Al hablar del nombramiento de Pietro Beccari como nuevo Director General de Louis Vuitton, Bernard Arnault anticipó un “impulso hacia la diversificación de productos” al mencionar el deseo de transformar la sede de la marca en un “hotel/museo/mega-buque insignia y mucho más”. Así, mientras Pinault pretende centrarse en un producto más lujoso que cree esa legitimidad, Arnault quiere buscar esa legitimidad en la expansión a otras esferas comerciales de ese lujo que representa la marca Louis Vuitton. Uno quiere vender mejores productos, el otro quiere vender más productos.
El hecho de que las dos mayores marcas de moda del mundo, buques insignia de los mayores grupos de lujo del mundo, se hayan encontrado buscando nuevos directores artísticos (y, por tanto, nuevas direcciones) en el mismo y breve espacio de tiempo significa que el curso general de la moda y de la cultura de consumo ha alcanzado un nuevo e importante punto de inflexión.
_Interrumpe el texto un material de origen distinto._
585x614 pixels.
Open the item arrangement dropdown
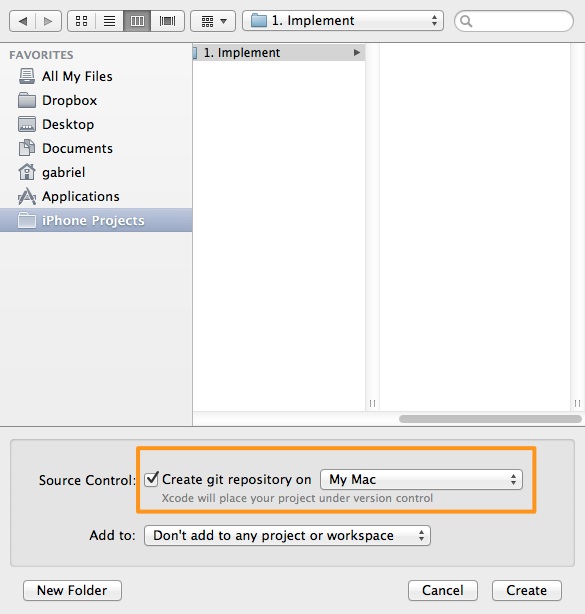(x=213, y=21)
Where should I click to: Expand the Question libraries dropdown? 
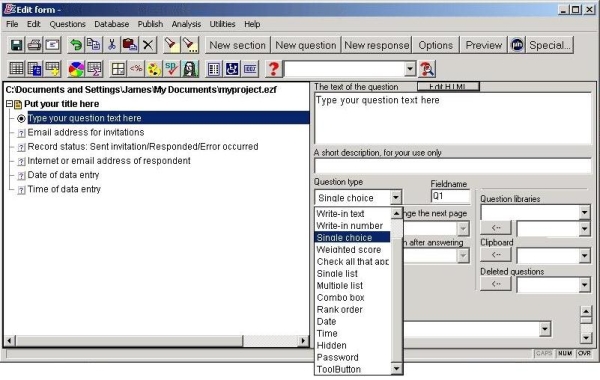tap(584, 212)
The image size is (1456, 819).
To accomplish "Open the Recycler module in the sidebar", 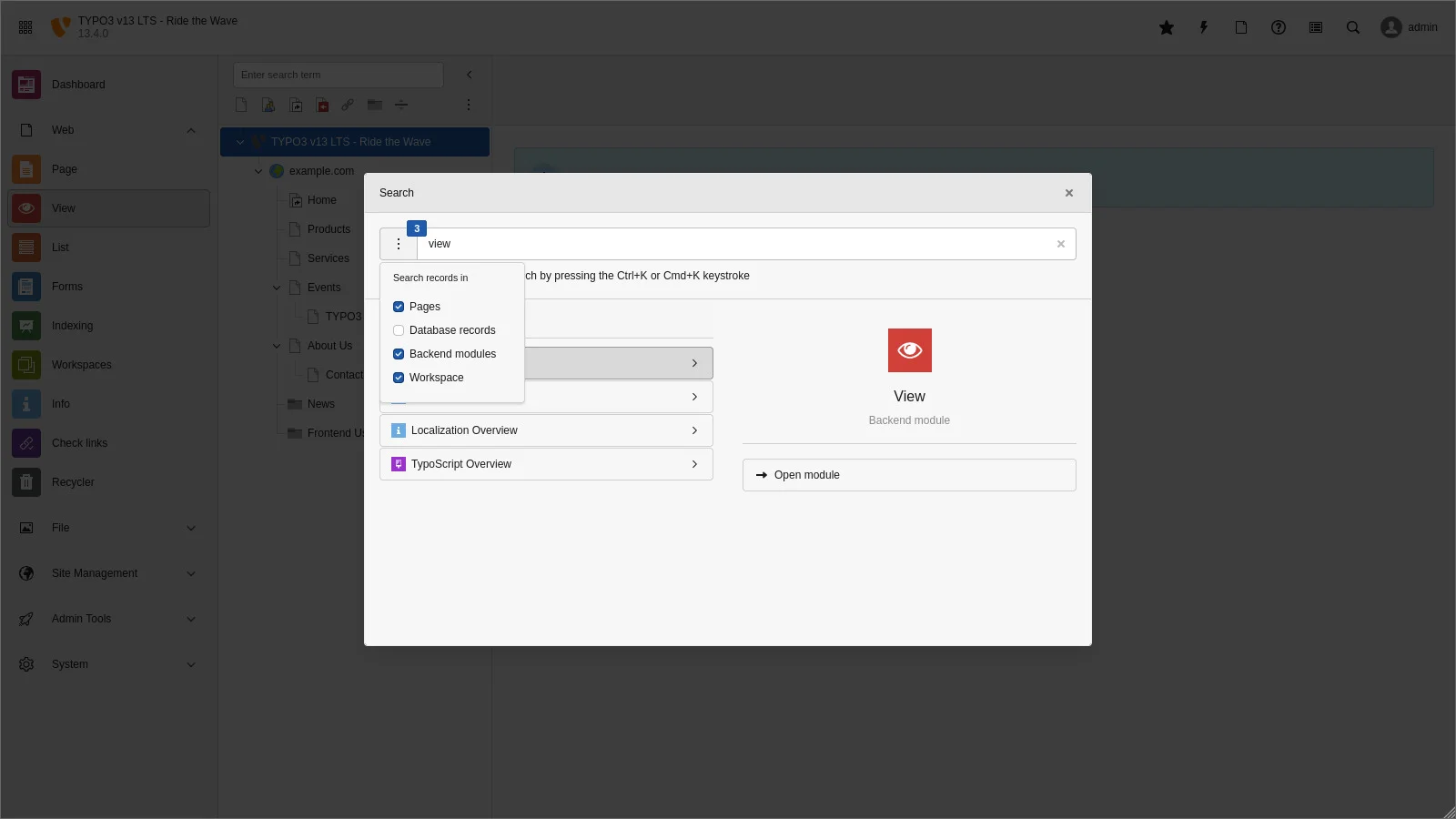I will (74, 481).
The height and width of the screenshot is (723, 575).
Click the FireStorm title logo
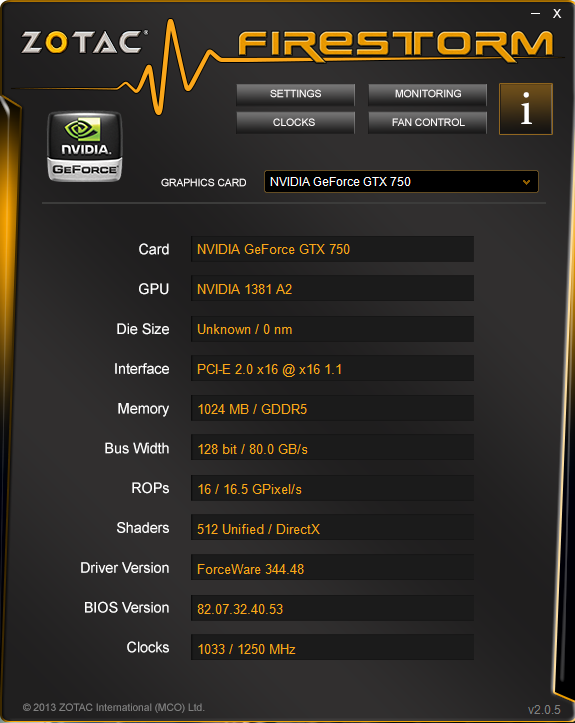pos(396,46)
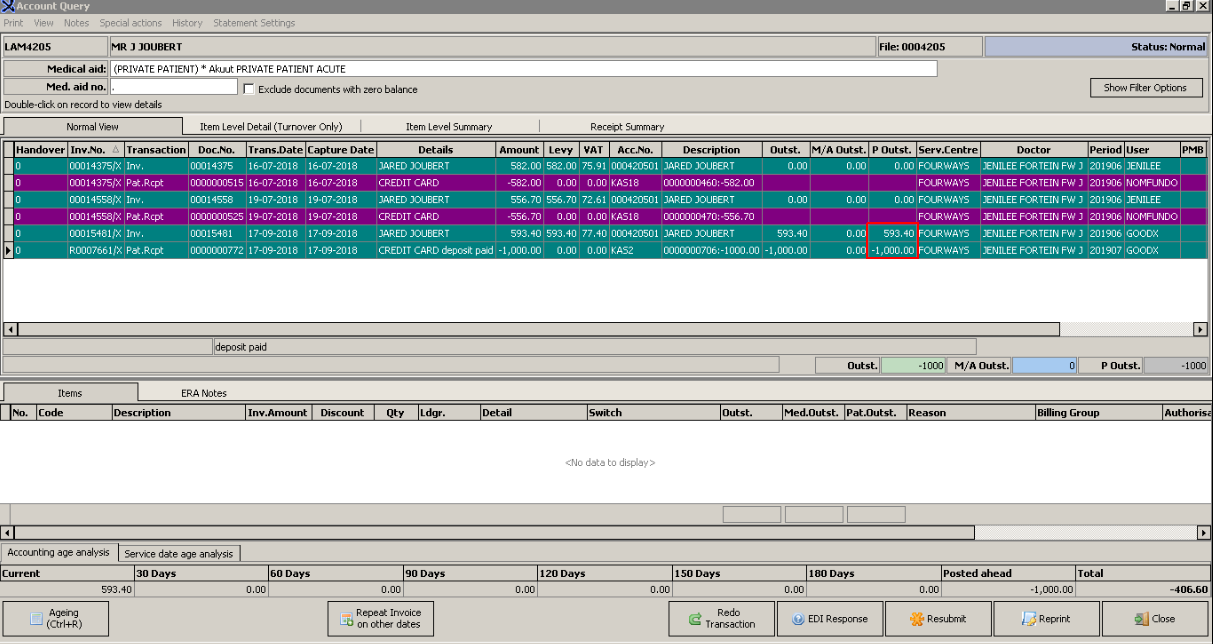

Lo que ayer se vendía, impulsado quizá por la viralidad de las redes sociales, por la incorporación de las políticas de identidad a la narrativa de la moda, por la ruptura que supuso la llegada de la ropa de calle a la pasarela, ahora se vende menos.
En menos de una década ha surgido una nueva y populosa fauna de marcas de lujo, que también ha creado cierta confusión en el mercado: a igualdad de materiales, calidad y país de producción, ¿qué marca produce los artículos más valiosos? ¿Y cómo identificar este valor? Y, lo más relevante, en última instancia: ¿qué es el lujo? En un mundo en el que la cachemira y el cuero ya no son prerrogativa de la élite, en el que se utiliza el mismo poliéster para producir prendas técnicas “bajas” y “altas”, en el que el “Made in Italy” reúne marcas con precios y posicionamiento diferentes, y en el que incluso los clientes más ricos quieren comprar unas zapatillas y una sudadera en lugar de un traje a medida con un aplomo impecable, ¿dónde reside el lujo?
Hasta ahora, los grandes líderes del sector podrían haber respondido, de forma relativista, diciendo que el lujo está donde creemos que está. Pero tras el cierre patronal, los daños económicos y el aumento de la inflación, el relativismo no basta. La respuesta tiene que ser clara y tangible, tanto para justificar el aumento de unos precios ya de por sí elevados, como porque hay que apreciar y sujetar con fuerza a los clientes que aportan el dinero de verdad: no podemos morder la misma mano que nos da de comer.